# DATA LISTING:
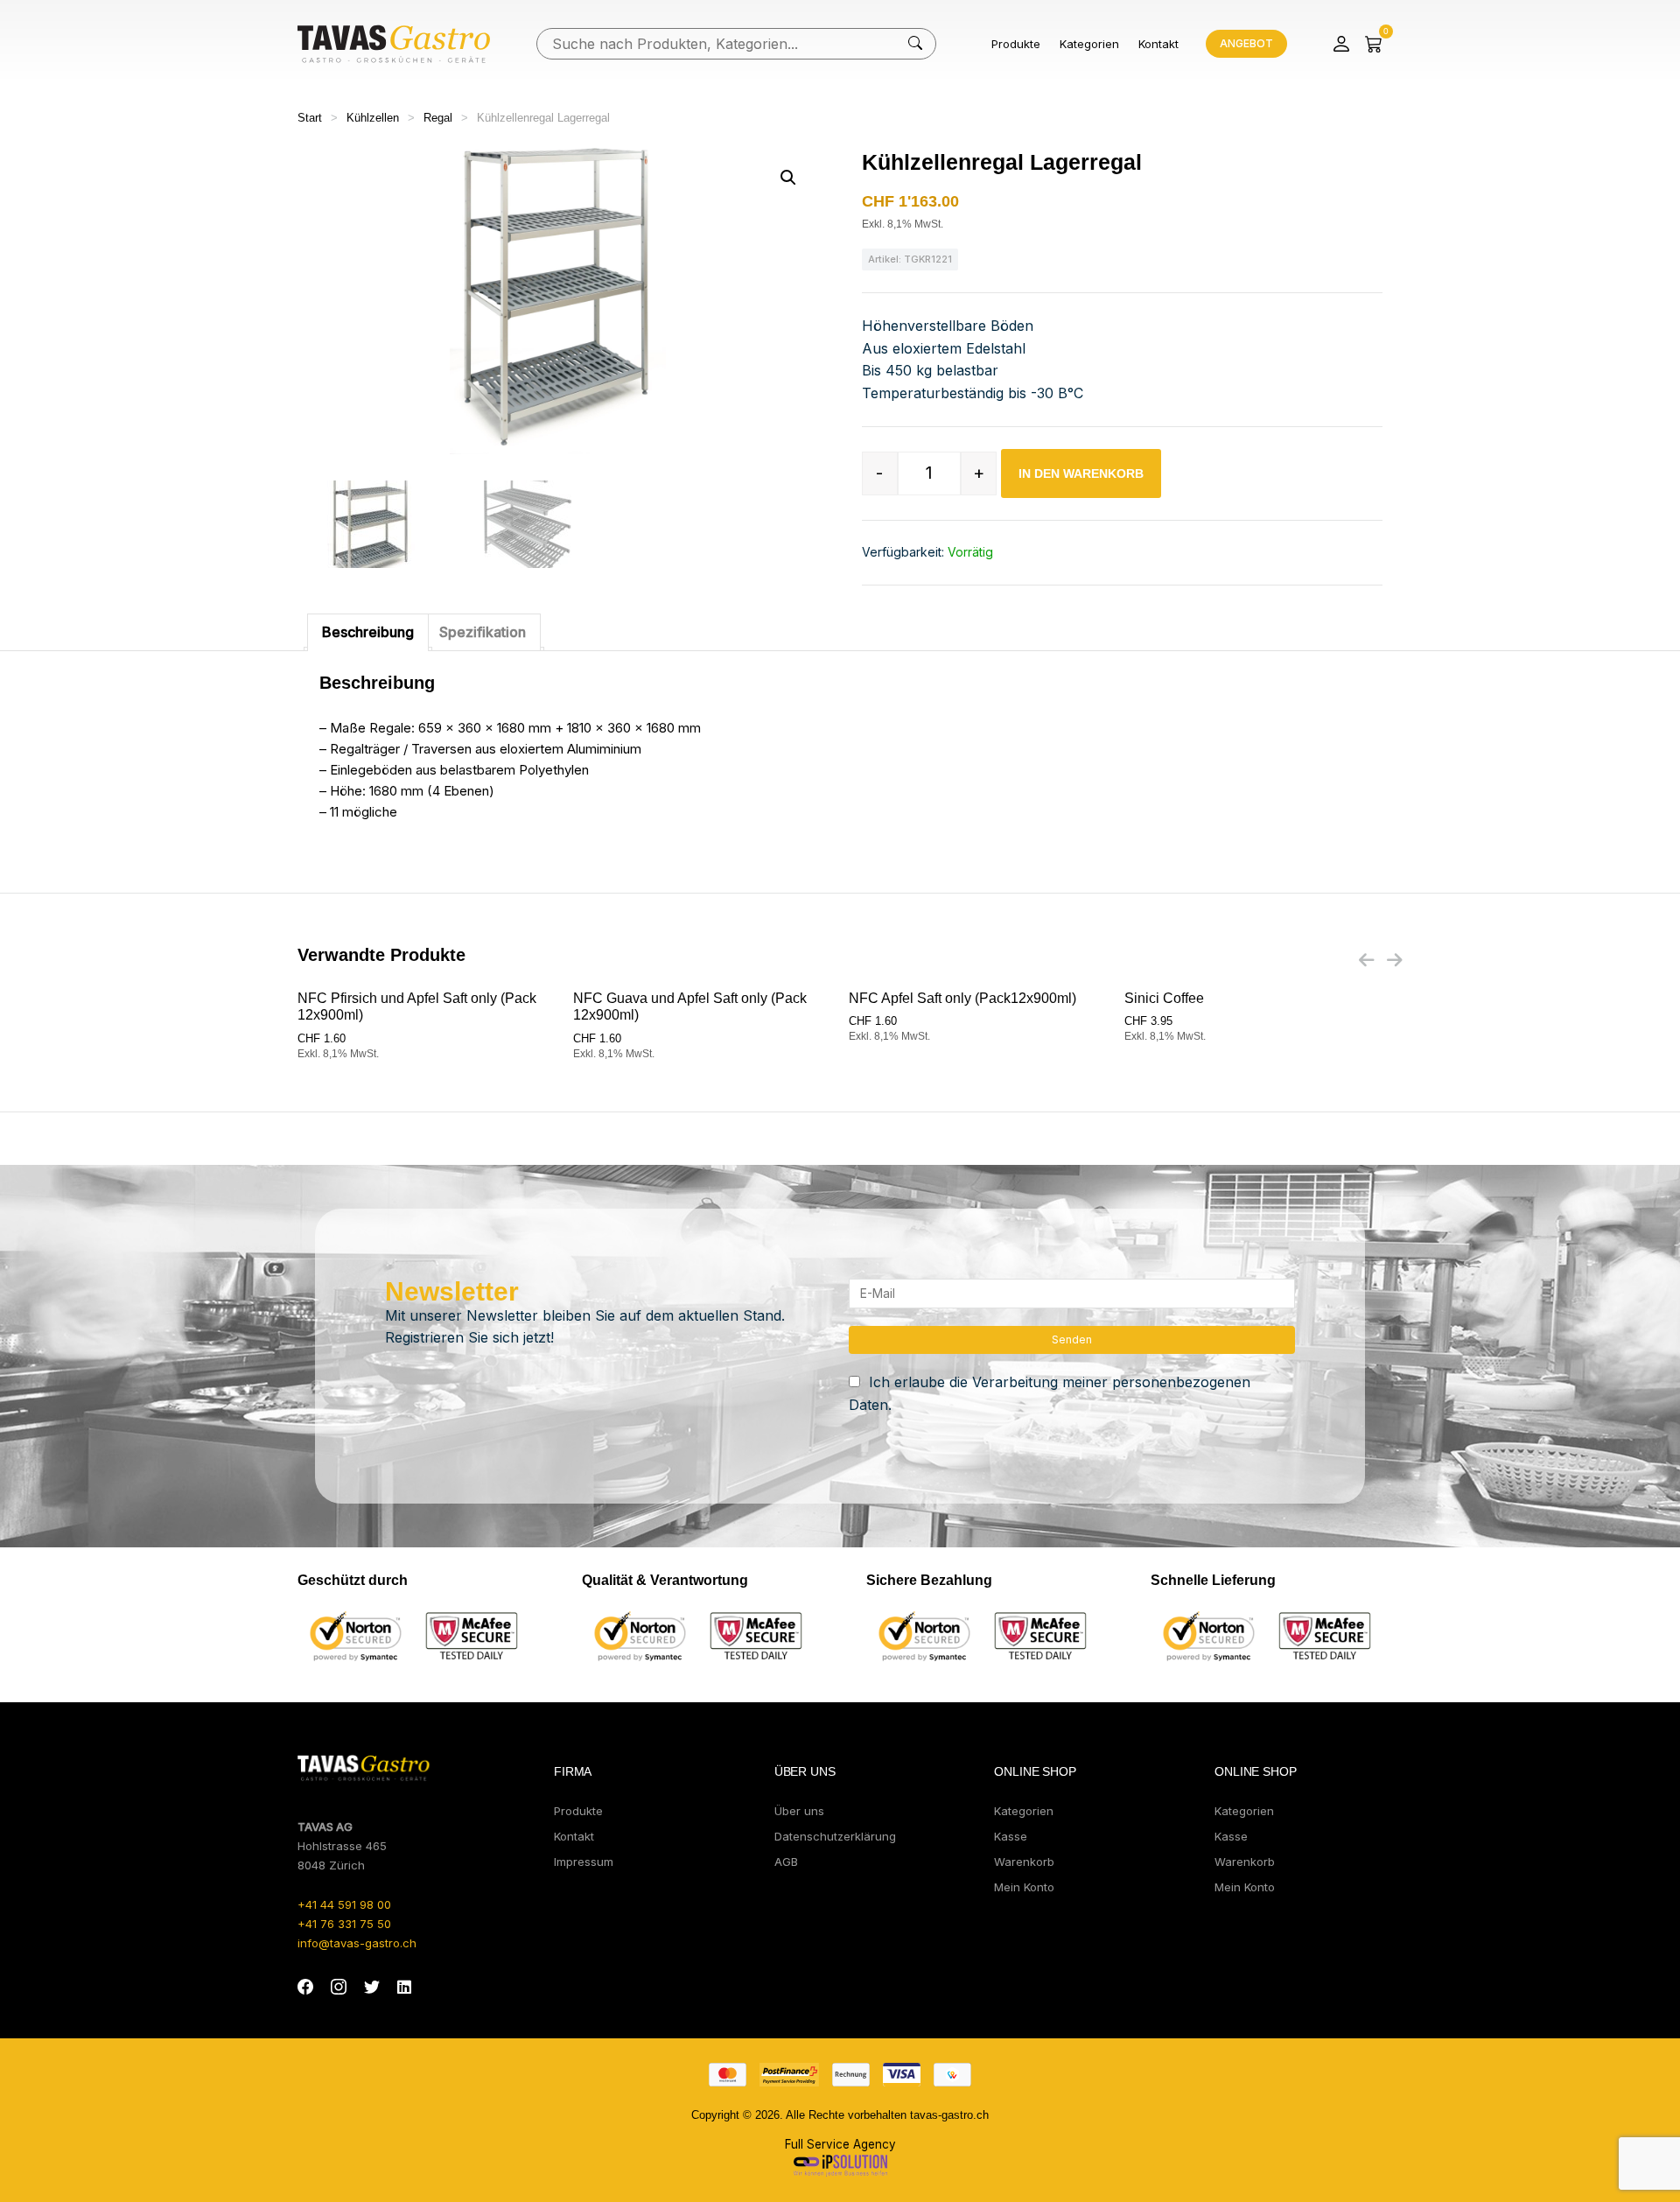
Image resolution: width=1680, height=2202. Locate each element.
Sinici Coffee (1164, 998)
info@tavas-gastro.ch (357, 1943)
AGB (786, 1862)
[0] (1373, 44)
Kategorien (1089, 44)
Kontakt (1158, 44)
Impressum (583, 1862)
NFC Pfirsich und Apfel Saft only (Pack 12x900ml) (417, 1006)
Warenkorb (1024, 1862)
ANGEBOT (1246, 43)
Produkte (1015, 44)
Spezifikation (482, 632)
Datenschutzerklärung (835, 1836)
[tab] (368, 633)
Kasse (1010, 1836)
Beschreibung (368, 632)
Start (310, 117)
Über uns (799, 1811)
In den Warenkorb (1081, 473)
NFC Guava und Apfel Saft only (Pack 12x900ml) (690, 1006)
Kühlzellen (372, 117)
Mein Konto (1024, 1887)
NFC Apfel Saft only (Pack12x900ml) (962, 998)
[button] (788, 177)
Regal (438, 117)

# PROBLEM:
Copy everything in the records above except the pictures, exactly as written.

# TASK SOLUTION:
Image resolution: width=1680, height=2202. Locate each element.
Sinici Coffee (1164, 998)
info@tavas-gastro.ch (357, 1943)
AGB (786, 1862)
[0] (1373, 44)
Kategorien (1089, 44)
Kontakt (1158, 44)
Impressum (583, 1862)
NFC Pfirsich und Apfel Saft only (Pack 12x900ml) (417, 1006)
Warenkorb (1024, 1862)
ANGEBOT (1246, 43)
Produkte (1015, 44)
Spezifikation (482, 632)
Datenschutzerklärung (835, 1836)
[tab] (368, 633)
Kasse (1010, 1836)
Beschreibung (368, 632)
Start (310, 117)
Über uns (799, 1811)
In den Warenkorb (1081, 473)
NFC Guava und Apfel Saft only (Pack 12x900ml) (690, 1006)
Kühlzellen (372, 117)
Mein Konto (1024, 1887)
NFC Apfel Saft only (Pack12x900ml) (962, 998)
[button] (788, 177)
Regal (438, 117)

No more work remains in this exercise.